> **STATED TASK**
Rewrite the items from the line with "Where should I" through the line with "point(657,342)", replacing "chart" with "graph" and keeping everything else the same. Omit the pictures from your answer.

> **RECORDS FOR THIS TASK**
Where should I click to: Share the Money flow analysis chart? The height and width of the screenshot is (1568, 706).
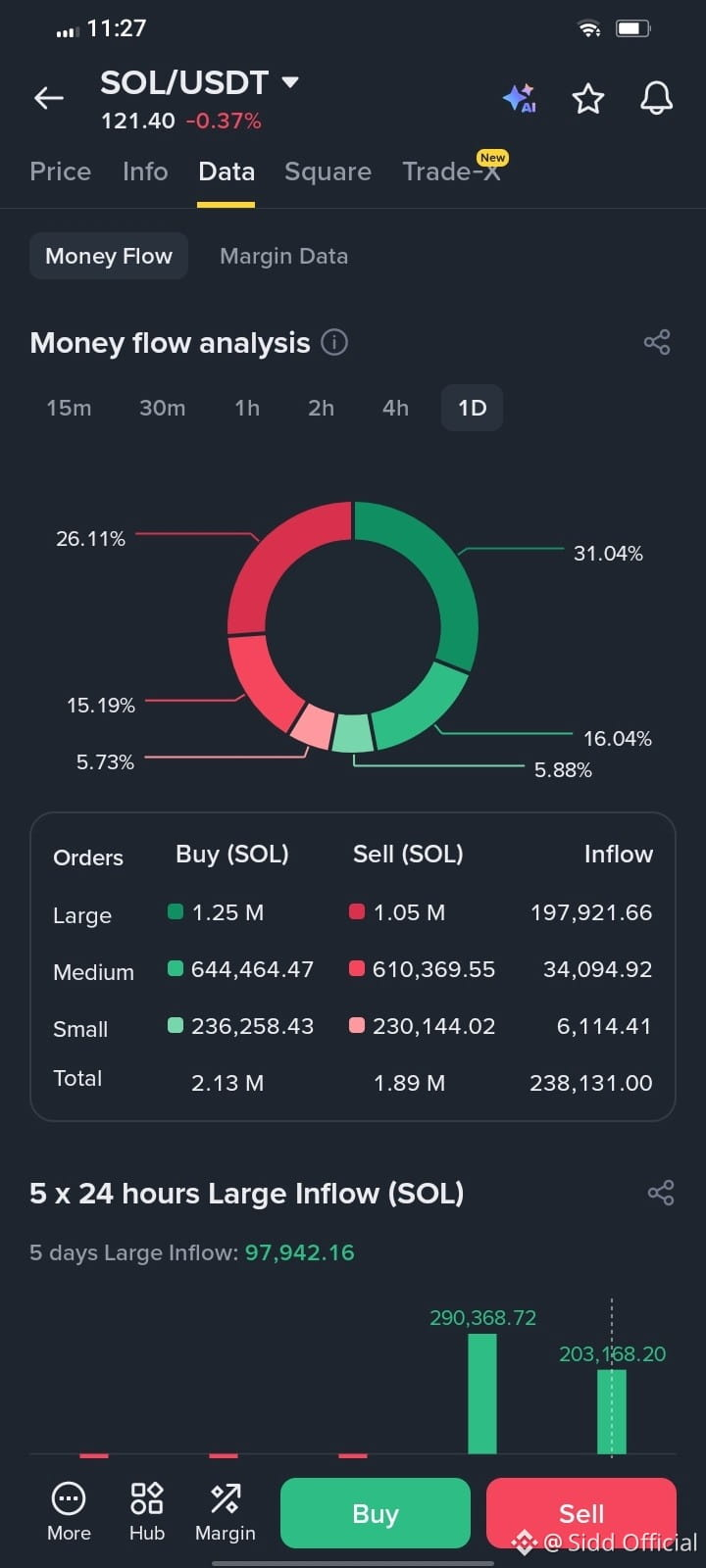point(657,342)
--
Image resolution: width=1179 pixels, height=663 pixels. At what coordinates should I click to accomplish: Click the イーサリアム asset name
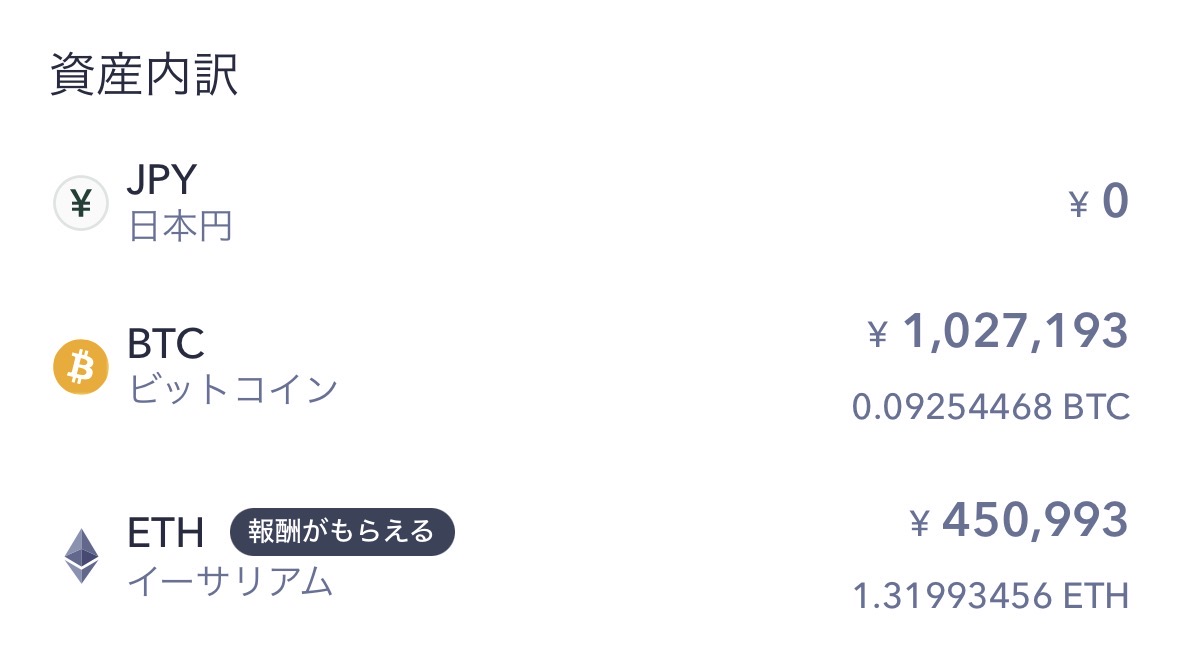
* * *
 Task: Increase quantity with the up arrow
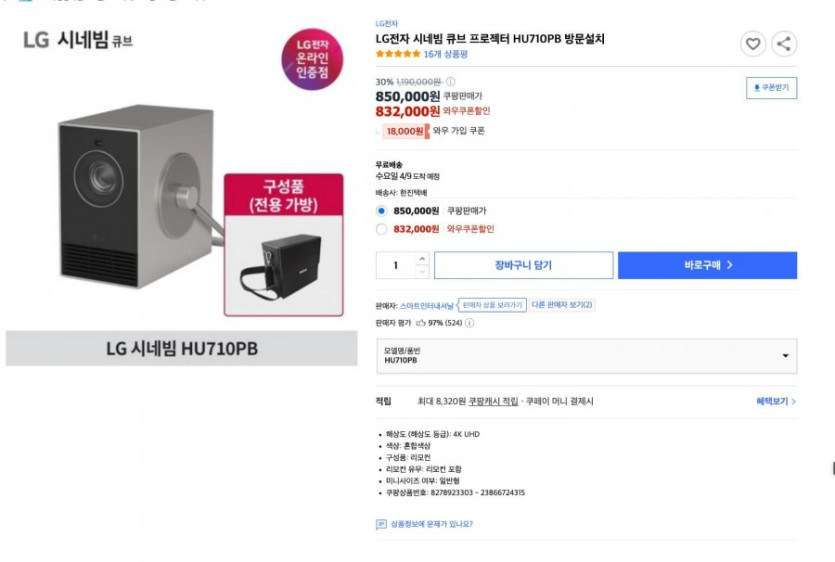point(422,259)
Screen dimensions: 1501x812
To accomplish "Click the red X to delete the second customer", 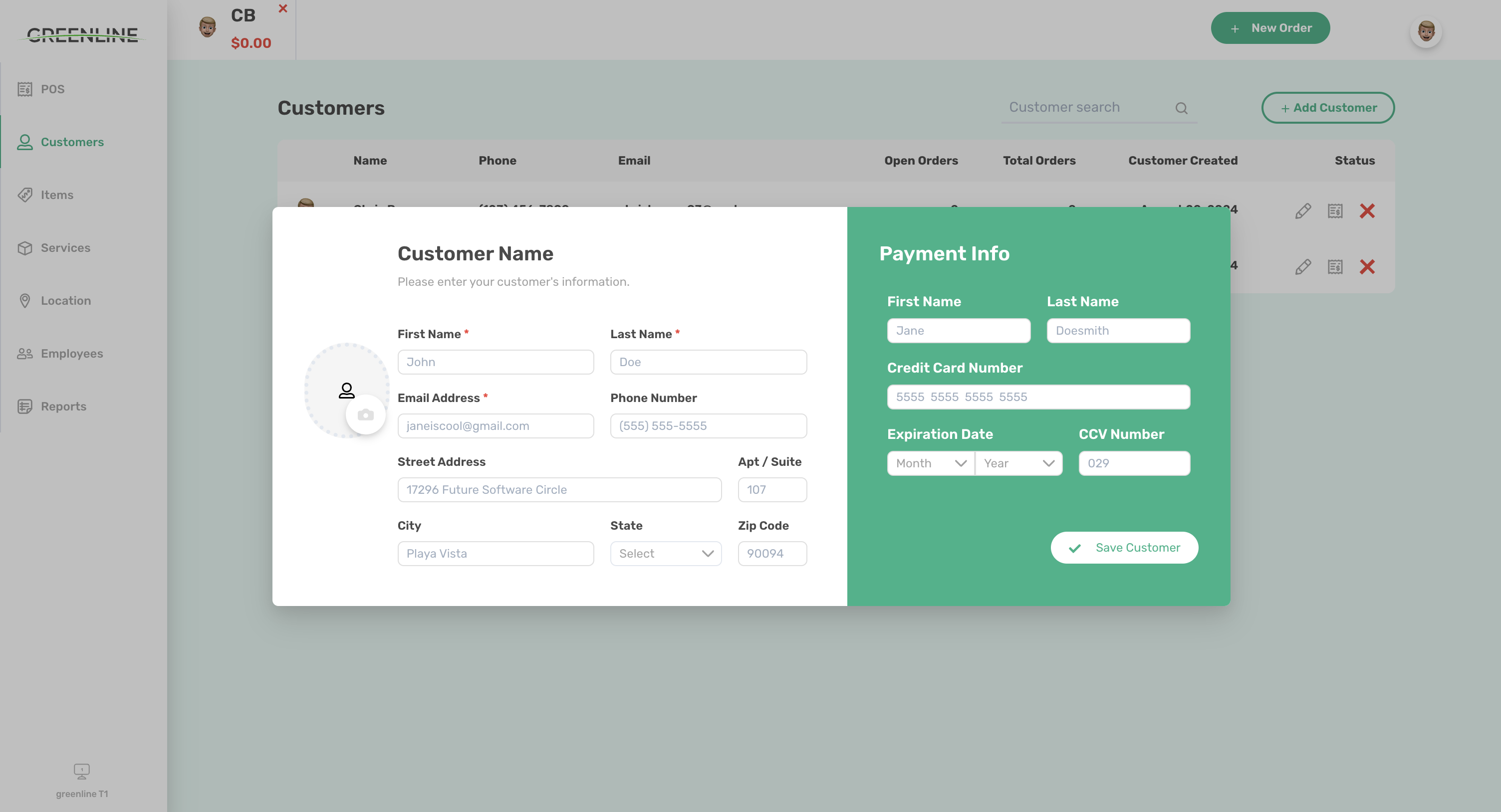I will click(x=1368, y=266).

> **WORKED ANSWER**
Where should I click to: Share the Money flow analysis graph? The height and width of the screenshot is (1568, 706).
point(657,342)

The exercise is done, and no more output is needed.